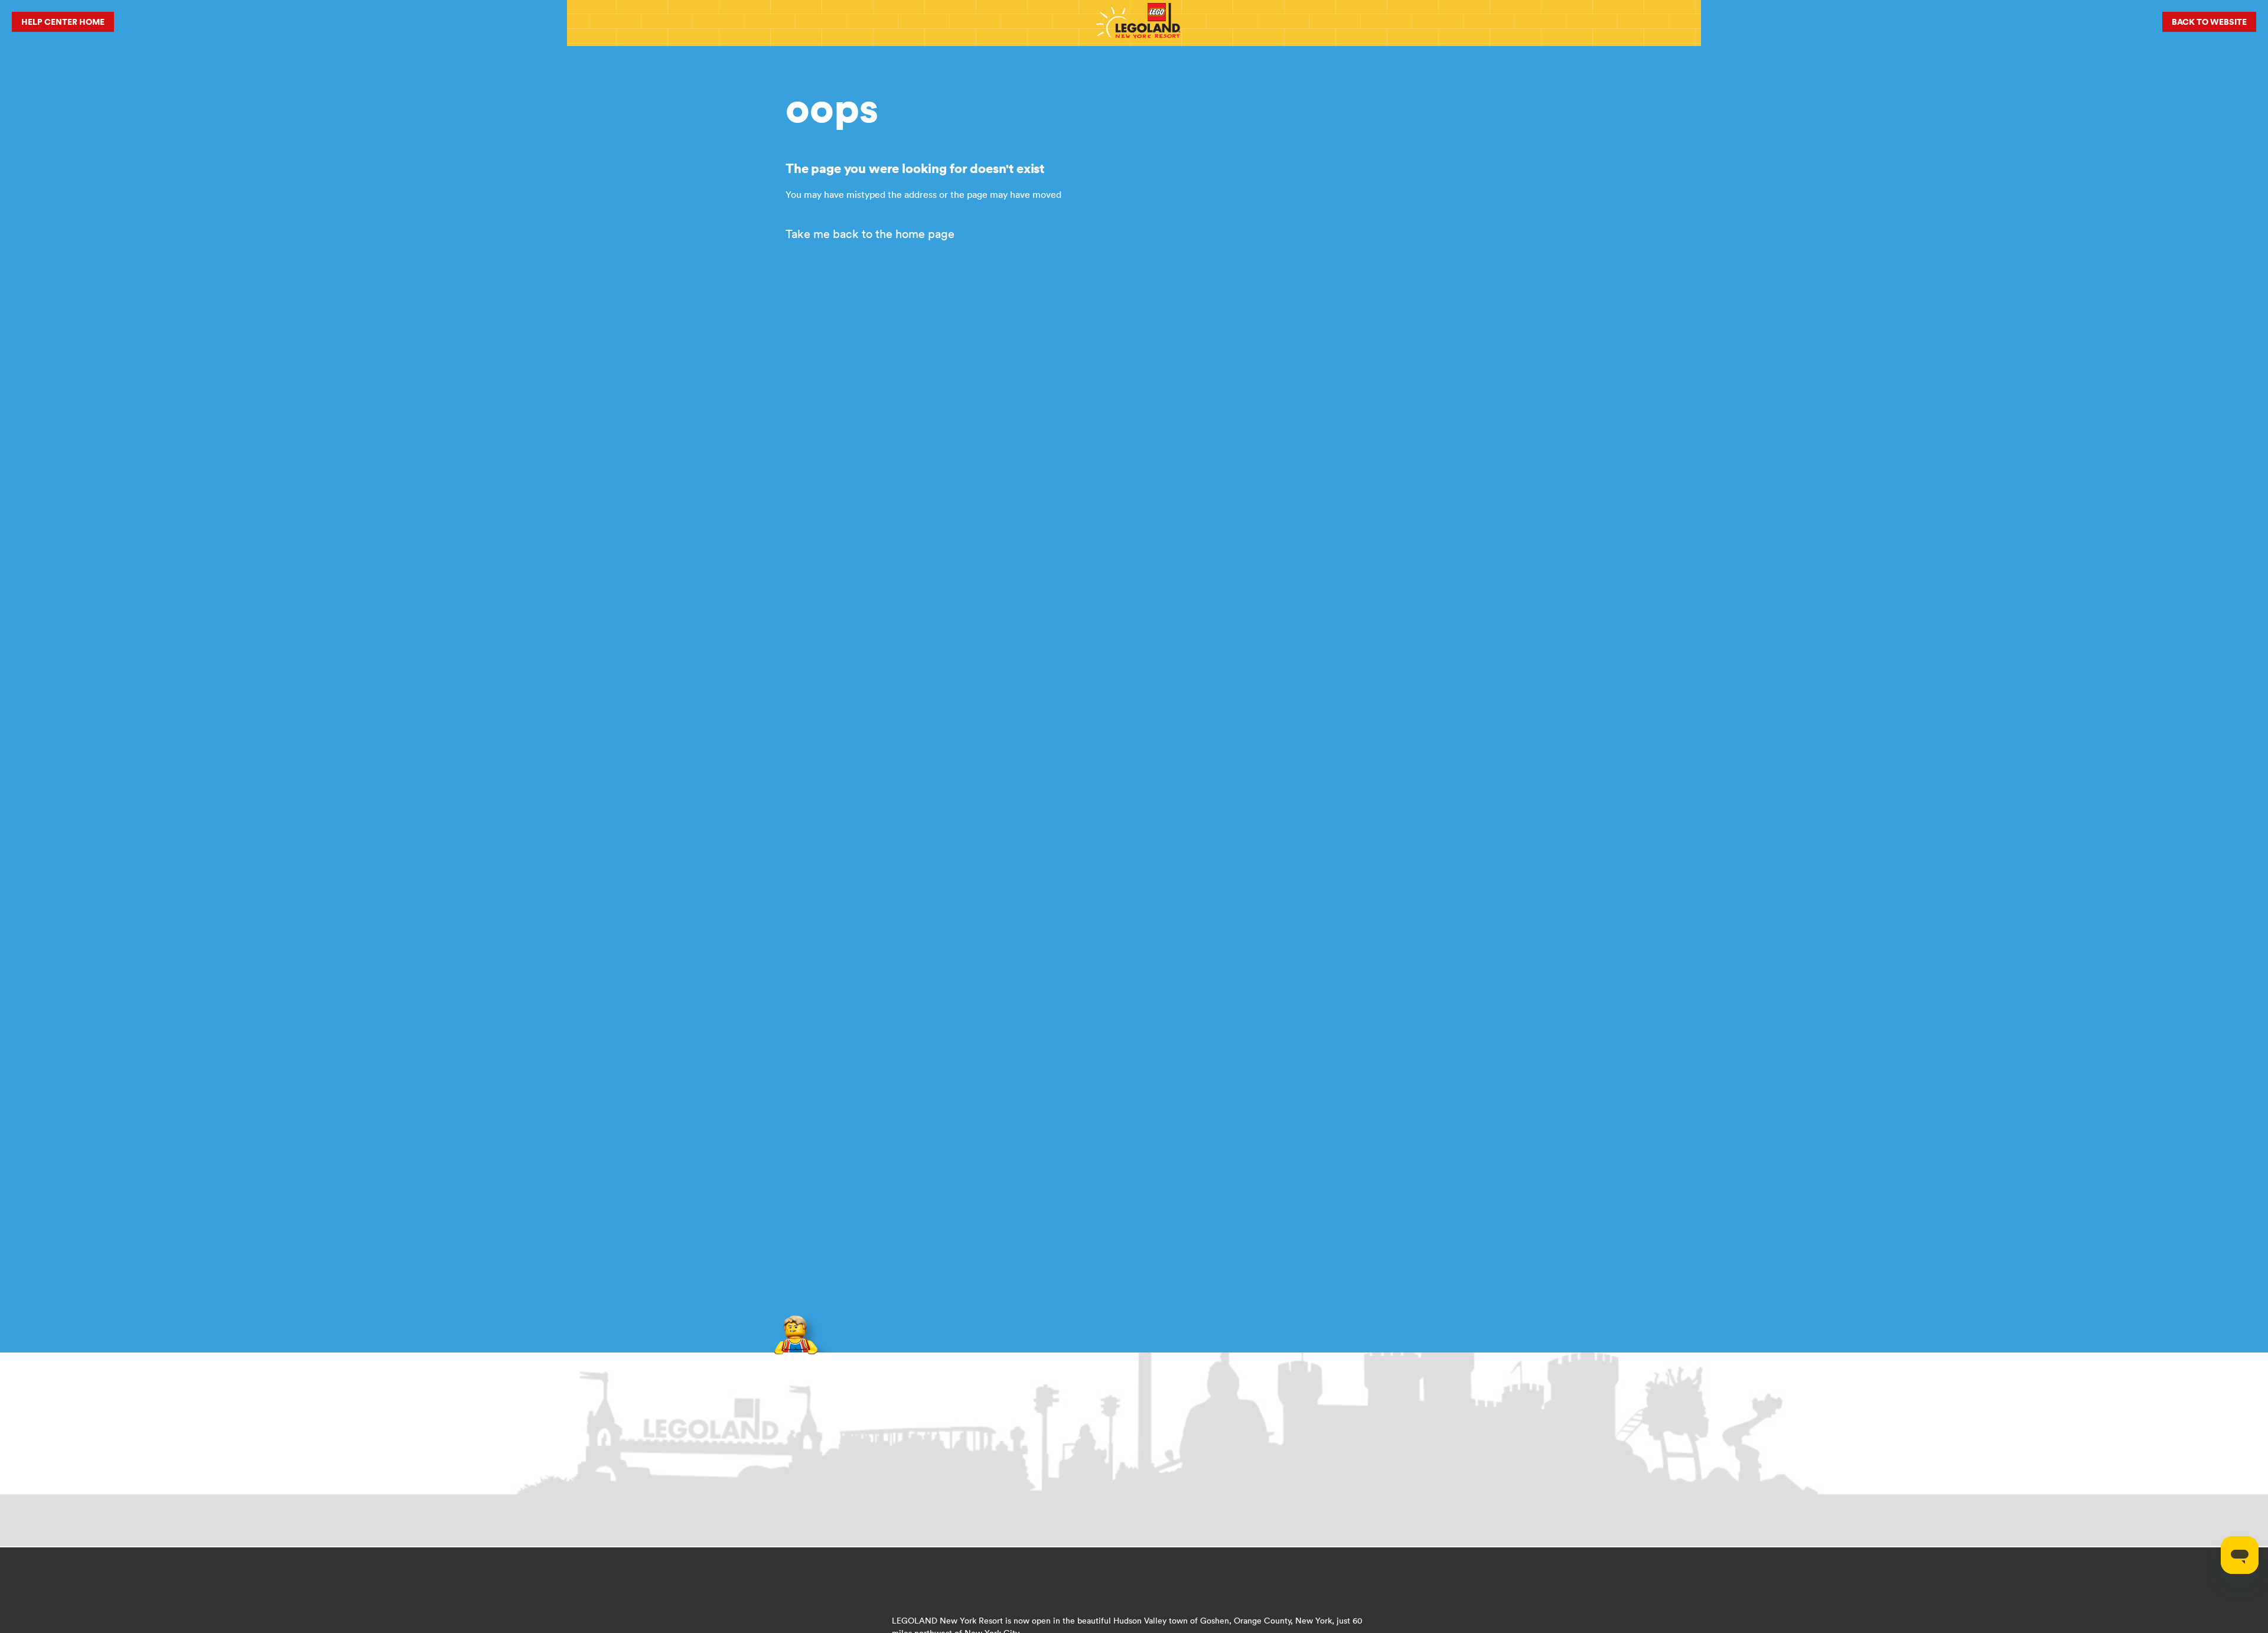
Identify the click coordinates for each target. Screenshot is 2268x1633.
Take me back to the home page (870, 233)
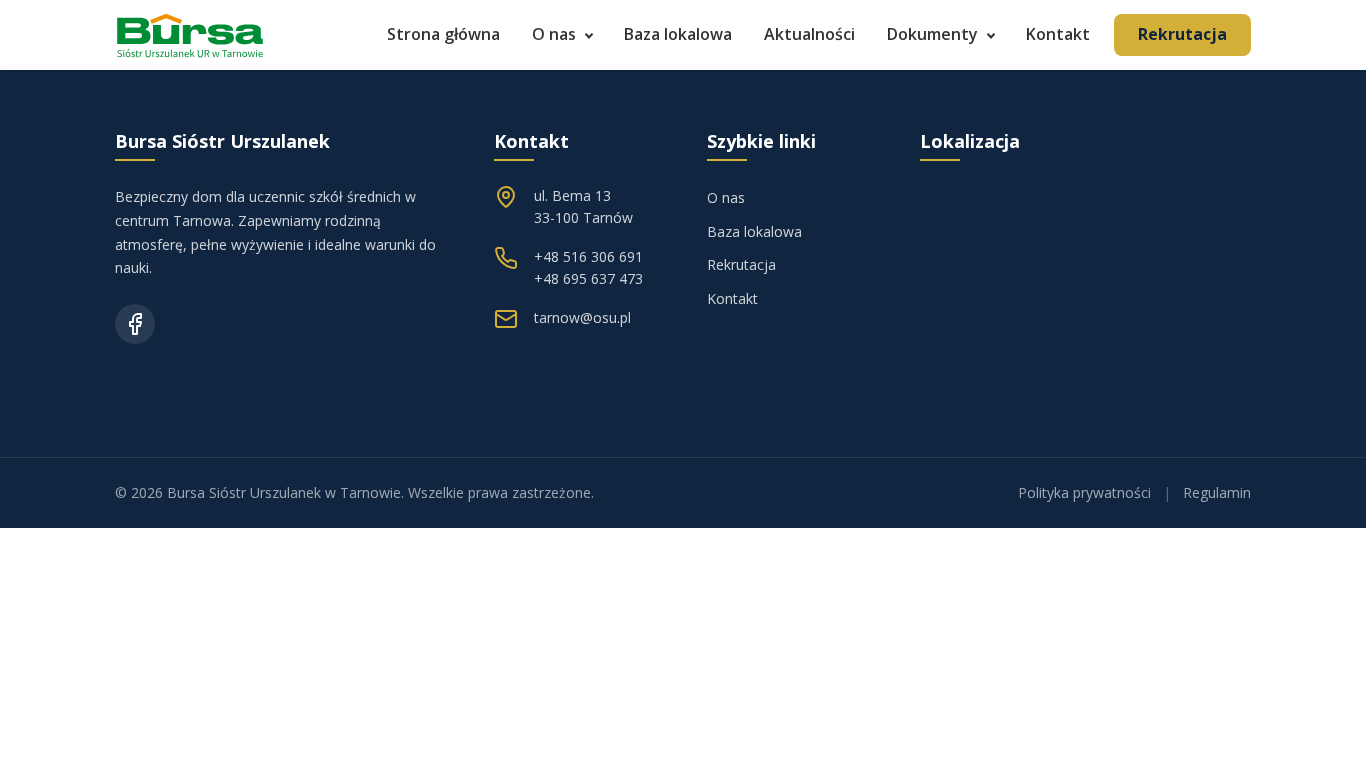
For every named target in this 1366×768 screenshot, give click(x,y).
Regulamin (1217, 492)
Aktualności (809, 34)
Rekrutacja (1182, 34)
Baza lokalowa (678, 34)
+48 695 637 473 (588, 278)
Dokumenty (932, 34)
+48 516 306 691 (588, 256)
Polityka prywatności (1084, 492)
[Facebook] (135, 324)
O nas (554, 34)
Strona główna (443, 34)
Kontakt (1058, 34)
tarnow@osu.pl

Work order
What should appear is an exact copy of the lines from the one containing "Take me back to the home page (870, 233)" through the last line of the records above, pictures excluded.

Worked solution
Take me back to the home page (870, 233)
For every named target in this 1366×768 screenshot, give click(x,y).
Regulamin (1217, 492)
Aktualności (809, 34)
Rekrutacja (1182, 34)
Baza lokalowa (678, 34)
+48 695 637 473 (588, 278)
Dokumenty (932, 34)
+48 516 306 691 (588, 256)
Polityka prywatności (1084, 492)
[Facebook] (135, 324)
O nas (554, 34)
Strona główna (443, 34)
Kontakt (1058, 34)
tarnow@osu.pl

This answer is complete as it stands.